Whatever the records contain, reproduce all of them exactly.

(Source material)

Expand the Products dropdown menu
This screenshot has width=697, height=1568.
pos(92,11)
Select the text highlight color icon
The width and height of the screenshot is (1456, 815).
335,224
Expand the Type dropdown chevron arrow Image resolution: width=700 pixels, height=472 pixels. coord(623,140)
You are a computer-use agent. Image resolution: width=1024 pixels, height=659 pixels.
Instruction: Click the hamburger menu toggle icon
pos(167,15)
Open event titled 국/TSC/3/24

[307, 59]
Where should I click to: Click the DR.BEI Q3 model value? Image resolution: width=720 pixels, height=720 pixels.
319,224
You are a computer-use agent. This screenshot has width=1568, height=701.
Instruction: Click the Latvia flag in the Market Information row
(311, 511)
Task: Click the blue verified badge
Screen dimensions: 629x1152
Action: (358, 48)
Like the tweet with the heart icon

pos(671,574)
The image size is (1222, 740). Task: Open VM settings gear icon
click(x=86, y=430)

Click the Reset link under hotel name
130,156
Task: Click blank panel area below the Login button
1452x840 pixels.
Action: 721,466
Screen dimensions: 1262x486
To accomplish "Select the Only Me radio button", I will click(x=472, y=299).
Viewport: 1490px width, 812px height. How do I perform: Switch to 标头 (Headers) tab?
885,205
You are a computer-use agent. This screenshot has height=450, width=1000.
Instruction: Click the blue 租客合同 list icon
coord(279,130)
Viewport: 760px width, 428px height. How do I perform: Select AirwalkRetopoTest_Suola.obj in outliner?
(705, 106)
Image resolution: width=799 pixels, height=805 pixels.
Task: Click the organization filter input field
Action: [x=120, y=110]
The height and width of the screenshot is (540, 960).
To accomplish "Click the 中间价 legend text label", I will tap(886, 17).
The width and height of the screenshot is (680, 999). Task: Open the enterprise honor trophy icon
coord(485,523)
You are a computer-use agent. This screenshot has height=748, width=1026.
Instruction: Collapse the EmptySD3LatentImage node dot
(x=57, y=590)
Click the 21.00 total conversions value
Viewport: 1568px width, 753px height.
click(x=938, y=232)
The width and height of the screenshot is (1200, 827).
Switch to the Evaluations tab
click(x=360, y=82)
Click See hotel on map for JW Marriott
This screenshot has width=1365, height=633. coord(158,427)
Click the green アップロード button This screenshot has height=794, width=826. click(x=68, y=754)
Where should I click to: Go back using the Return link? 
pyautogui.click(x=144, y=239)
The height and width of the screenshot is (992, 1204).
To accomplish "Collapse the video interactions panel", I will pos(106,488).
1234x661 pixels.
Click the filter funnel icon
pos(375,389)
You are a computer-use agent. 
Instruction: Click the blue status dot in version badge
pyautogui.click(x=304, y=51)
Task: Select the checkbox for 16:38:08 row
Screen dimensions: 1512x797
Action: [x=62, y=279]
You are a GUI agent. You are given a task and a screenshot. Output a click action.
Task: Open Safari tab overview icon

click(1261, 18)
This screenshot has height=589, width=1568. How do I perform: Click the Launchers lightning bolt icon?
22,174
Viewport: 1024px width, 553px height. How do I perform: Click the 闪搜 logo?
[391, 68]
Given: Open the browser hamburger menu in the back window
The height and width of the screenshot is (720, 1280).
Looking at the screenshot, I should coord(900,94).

(End Source material)

--- Output below ---
Expand the Products dropdown menu
This screenshot has width=697, height=1568.
pos(92,11)
Select the text highlight color icon
The width and height of the screenshot is (1456, 815).
335,224
Expand the Type dropdown chevron arrow Image resolution: width=700 pixels, height=472 pixels. coord(623,140)
You are a computer-use agent. Image resolution: width=1024 pixels, height=659 pixels.
Instruction: Click the hamburger menu toggle icon
pos(167,15)
Open event titled 국/TSC/3/24

[307, 59]
Where should I click to: Click the DR.BEI Q3 model value? Image resolution: width=720 pixels, height=720 pixels.
319,224
You are a computer-use agent. This screenshot has width=1568, height=701.
Instruction: Click the Latvia flag in the Market Information row
(311, 511)
Task: Click the blue verified badge
Screen dimensions: 629x1152
Action: (358, 48)
Like the tweet with the heart icon

pos(671,574)
The image size is (1222, 740). Task: Open VM settings gear icon
click(x=86, y=430)

Click the Reset link under hotel name
130,156
Task: Click blank panel area below the Login button
1452x840 pixels.
Action: 721,466
Screen dimensions: 1262x486
To accomplish "Select the Only Me radio button", I will click(x=472, y=299).
Viewport: 1490px width, 812px height. How do I perform: Switch to 标头 (Headers) tab?
885,205
You are a computer-use agent. This screenshot has height=450, width=1000.
Instruction: Click the blue 租客合同 list icon
coord(279,130)
Viewport: 760px width, 428px height. How do I perform: Select AirwalkRetopoTest_Suola.obj in outliner?
(705, 106)
Image resolution: width=799 pixels, height=805 pixels.
Task: Click the organization filter input field
Action: [x=120, y=110]
The height and width of the screenshot is (540, 960).
To accomplish "Click the 中间价 legend text label", I will tap(886, 17).
The width and height of the screenshot is (680, 999). Task: Open the enterprise honor trophy icon
coord(485,523)
You are a computer-use agent. This screenshot has height=748, width=1026.
Instruction: Collapse the EmptySD3LatentImage node dot
(x=57, y=590)
Click the 21.00 total conversions value
Viewport: 1568px width, 753px height.
click(x=938, y=232)
The width and height of the screenshot is (1200, 827).
Switch to the Evaluations tab
click(x=360, y=82)
Click See hotel on map for JW Marriott
This screenshot has width=1365, height=633. coord(158,427)
Click the green アップロード button This screenshot has height=794, width=826. click(x=68, y=754)
Where should I click to: Go back using the Return link? 
pyautogui.click(x=144, y=239)
The height and width of the screenshot is (992, 1204).
To accomplish "Collapse the video interactions panel", I will pos(106,488).
1234x661 pixels.
Click the filter funnel icon
pos(375,389)
You are a computer-use agent. 
Instruction: Click the blue status dot in version badge
pyautogui.click(x=304, y=51)
Task: Select the checkbox for 16:38:08 row
Screen dimensions: 1512x797
Action: [x=62, y=279]
You are a GUI agent. You are given a task and a screenshot. Output a click action.
Task: Open Safari tab overview icon

click(1261, 18)
This screenshot has height=589, width=1568. How do I perform: Click the Launchers lightning bolt icon?
22,174
Viewport: 1024px width, 553px height. How do I perform: Click the 闪搜 logo?
[391, 68]
Given: Open the browser hamburger menu in the back window
The height and width of the screenshot is (720, 1280).
Looking at the screenshot, I should coord(900,94).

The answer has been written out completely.